[Required work]: Except for the pictures, write out all the records that follow exactly.
** Opening Dataset records block **
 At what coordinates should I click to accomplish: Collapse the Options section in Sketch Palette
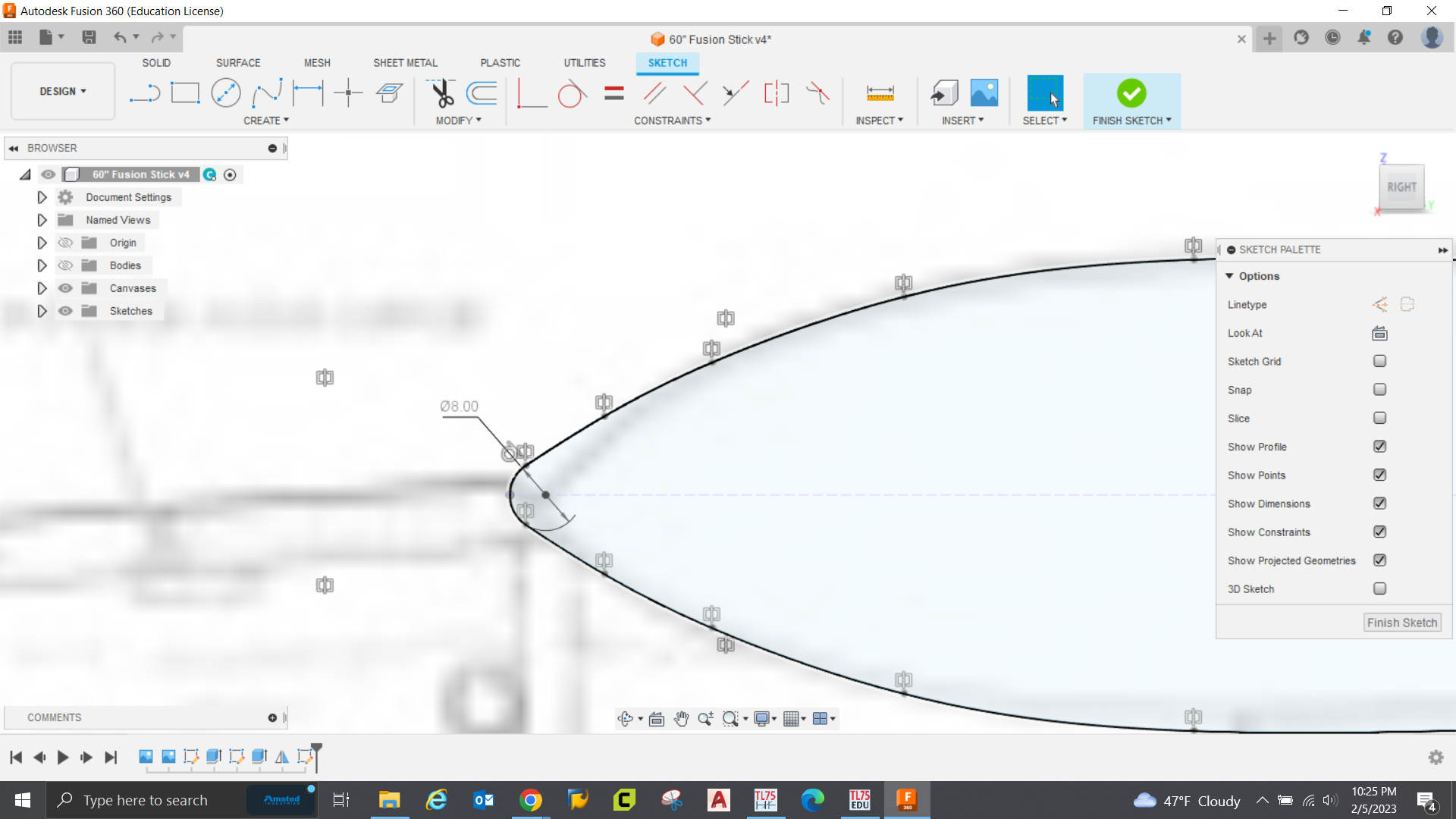[1230, 276]
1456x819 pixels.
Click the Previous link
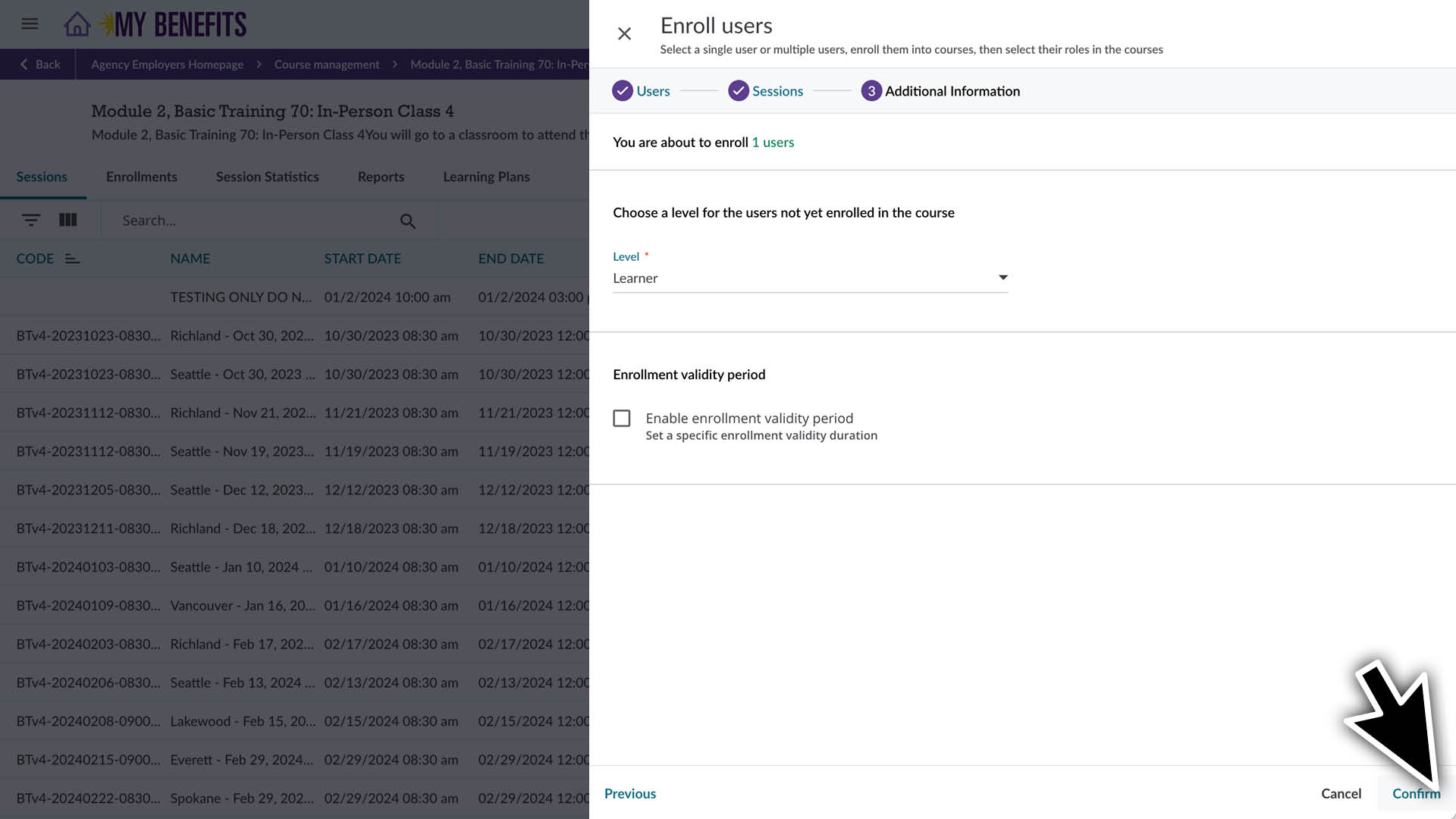pos(630,793)
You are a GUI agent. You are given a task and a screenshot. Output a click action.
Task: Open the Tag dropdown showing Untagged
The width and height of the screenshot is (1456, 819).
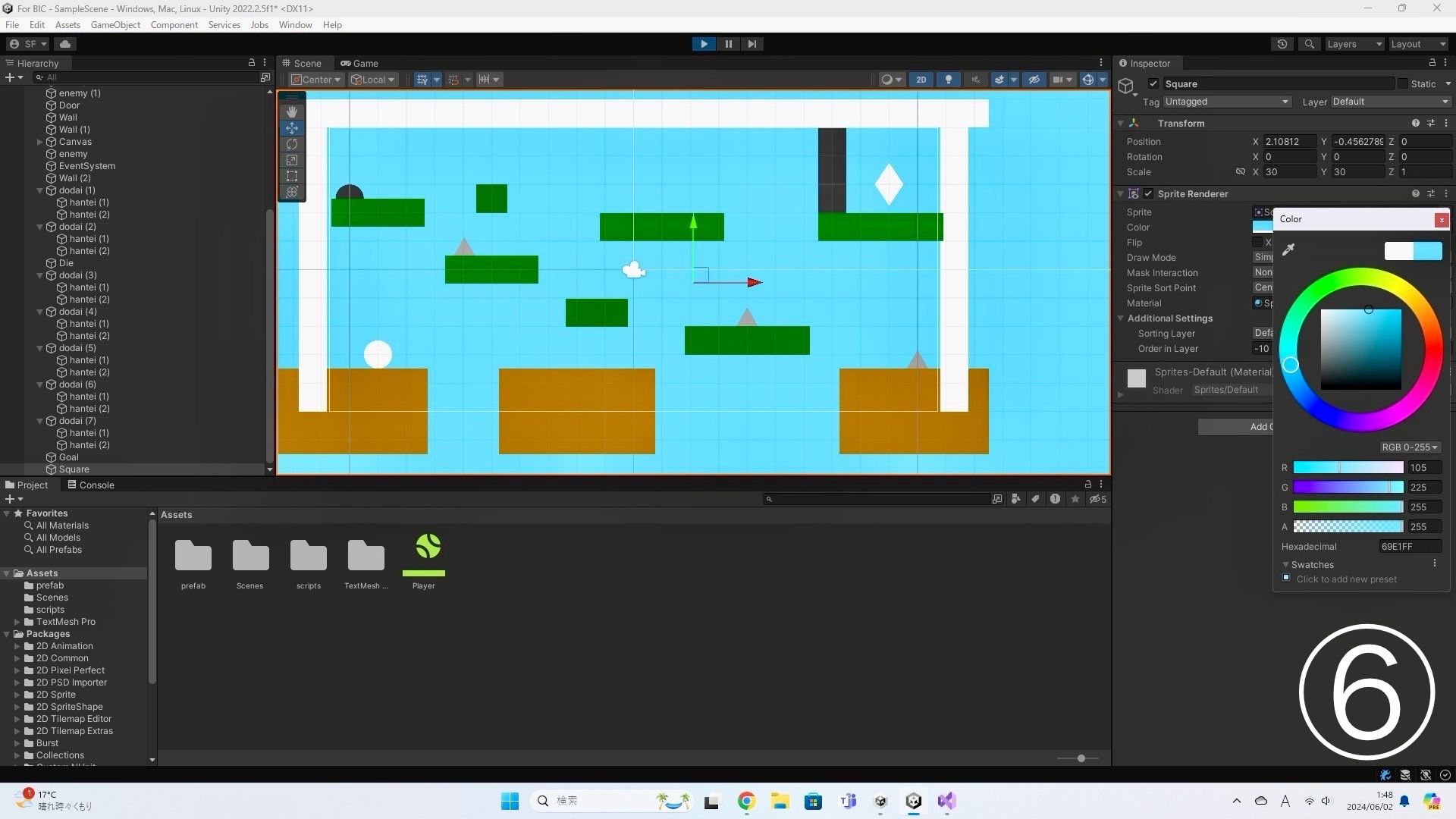pyautogui.click(x=1226, y=102)
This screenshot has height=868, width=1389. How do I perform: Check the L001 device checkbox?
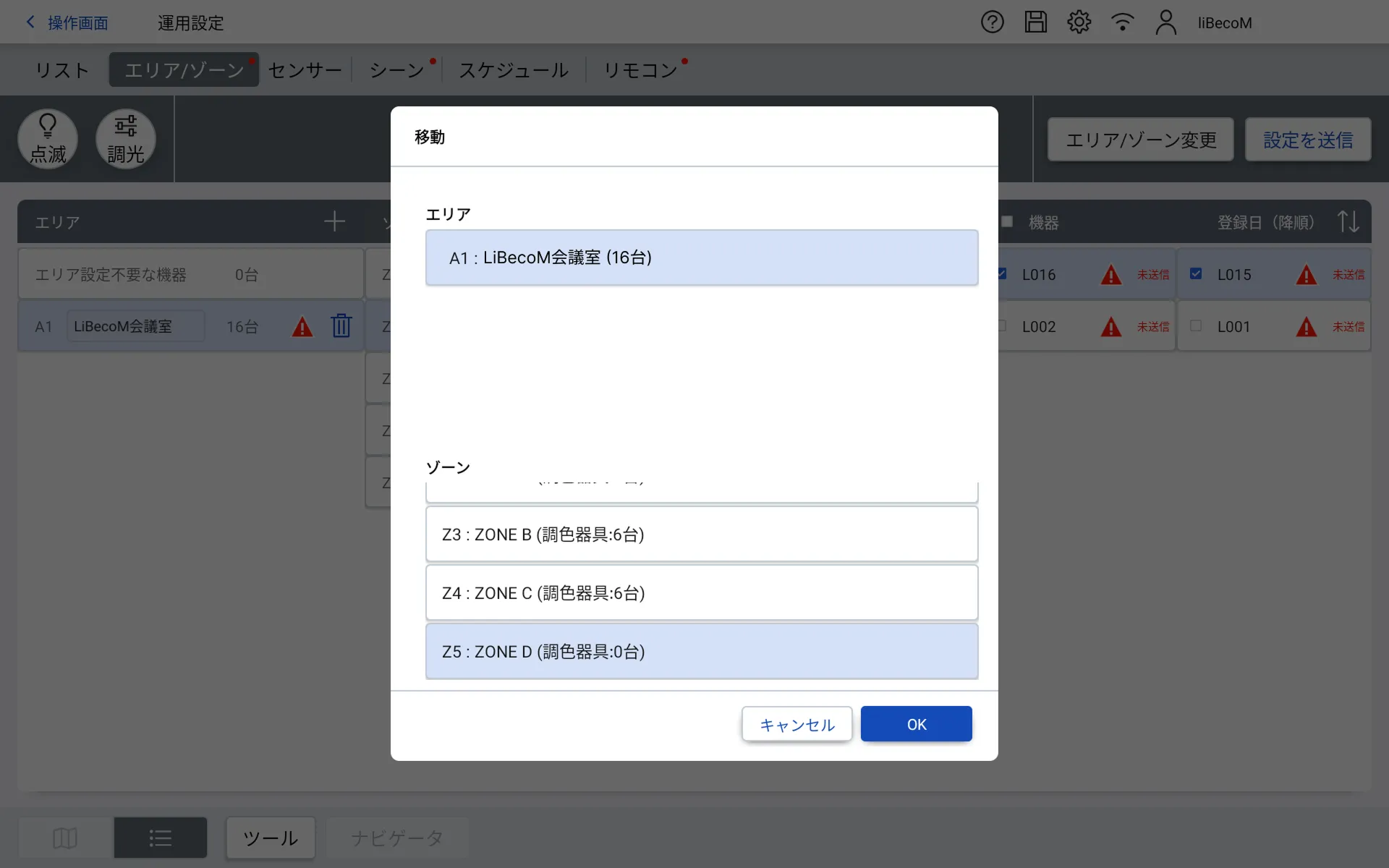click(x=1196, y=326)
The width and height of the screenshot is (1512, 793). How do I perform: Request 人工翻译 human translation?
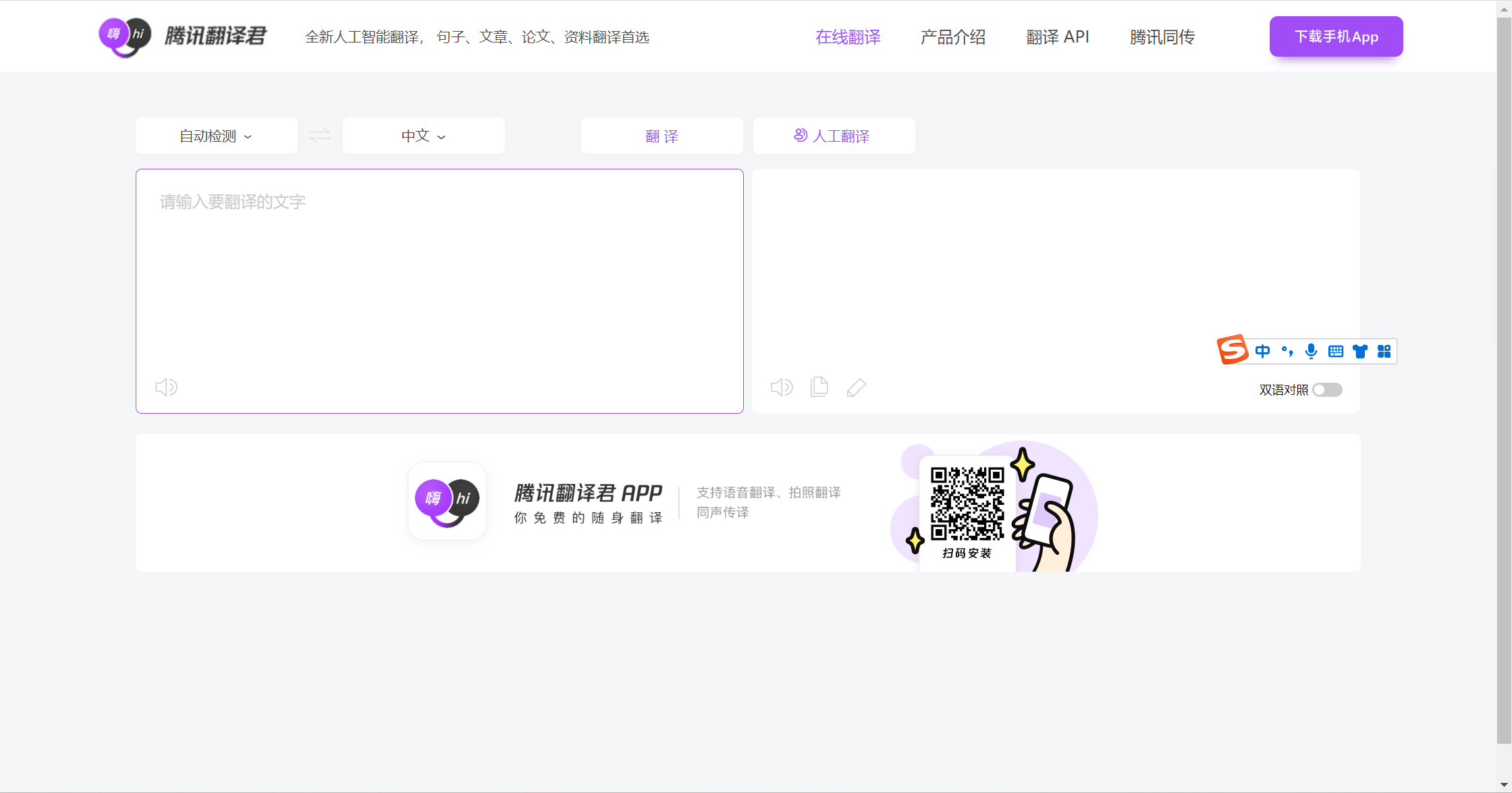click(x=833, y=136)
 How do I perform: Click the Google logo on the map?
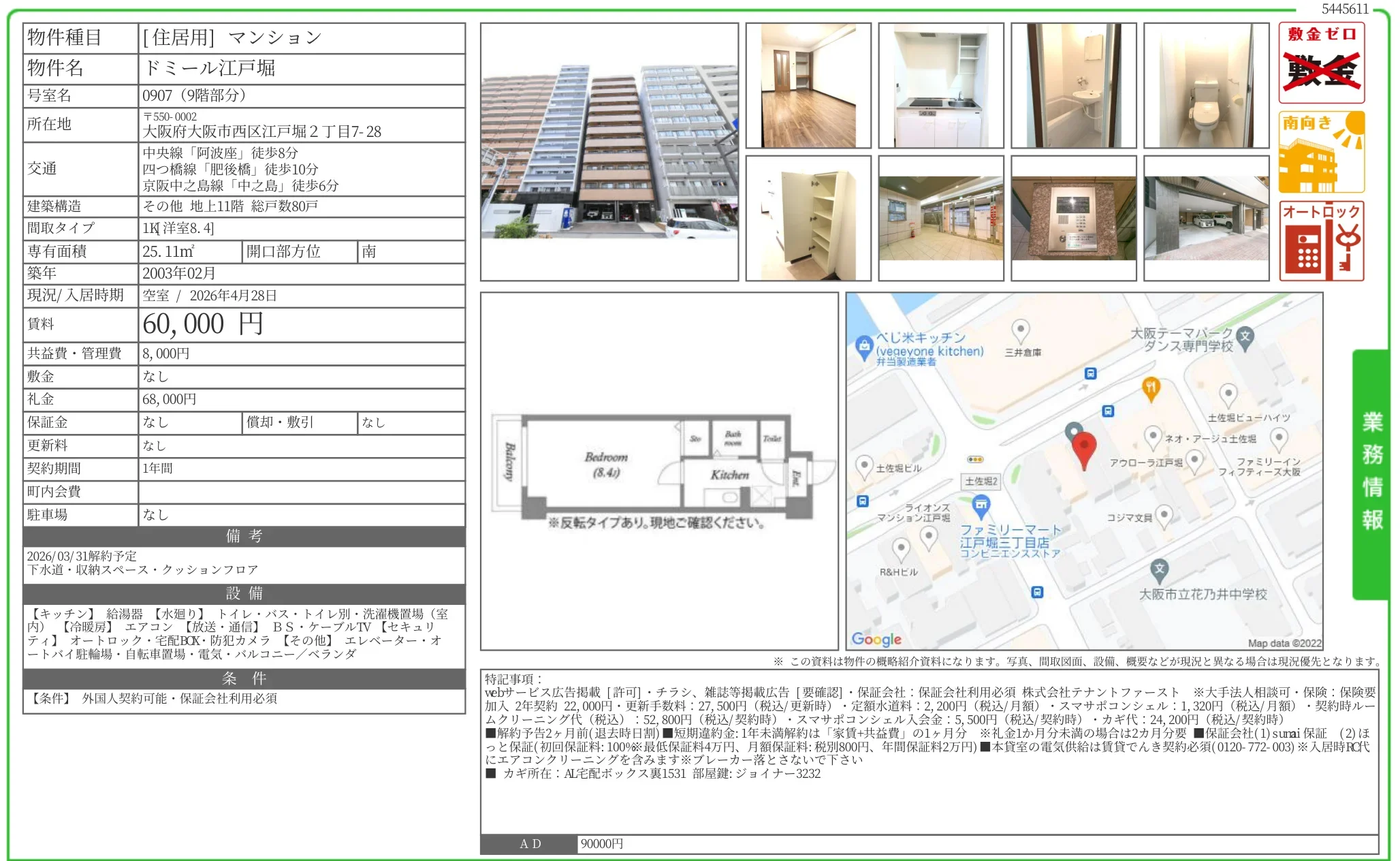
** Closing Dataset records block **
[Written solution]:
 At what coordinates should I click to accomplish: Collapse the Options section in Sketch Palette
[1230, 276]
1456x819 pixels.
Click the Previous link
pos(630,793)
You are a GUI agent. You are given a task and a screenshot. Output a click action.
Task: Open the Tag dropdown showing Untagged
The width and height of the screenshot is (1456, 819).
pyautogui.click(x=1226, y=102)
This screenshot has height=868, width=1389. How do I perform: Check the L001 device checkbox?
click(x=1196, y=326)
The width and height of the screenshot is (1512, 793). How do I perform: Request 人工翻译 human translation?
click(x=833, y=136)
 How do I perform: Click the Google logo on the map?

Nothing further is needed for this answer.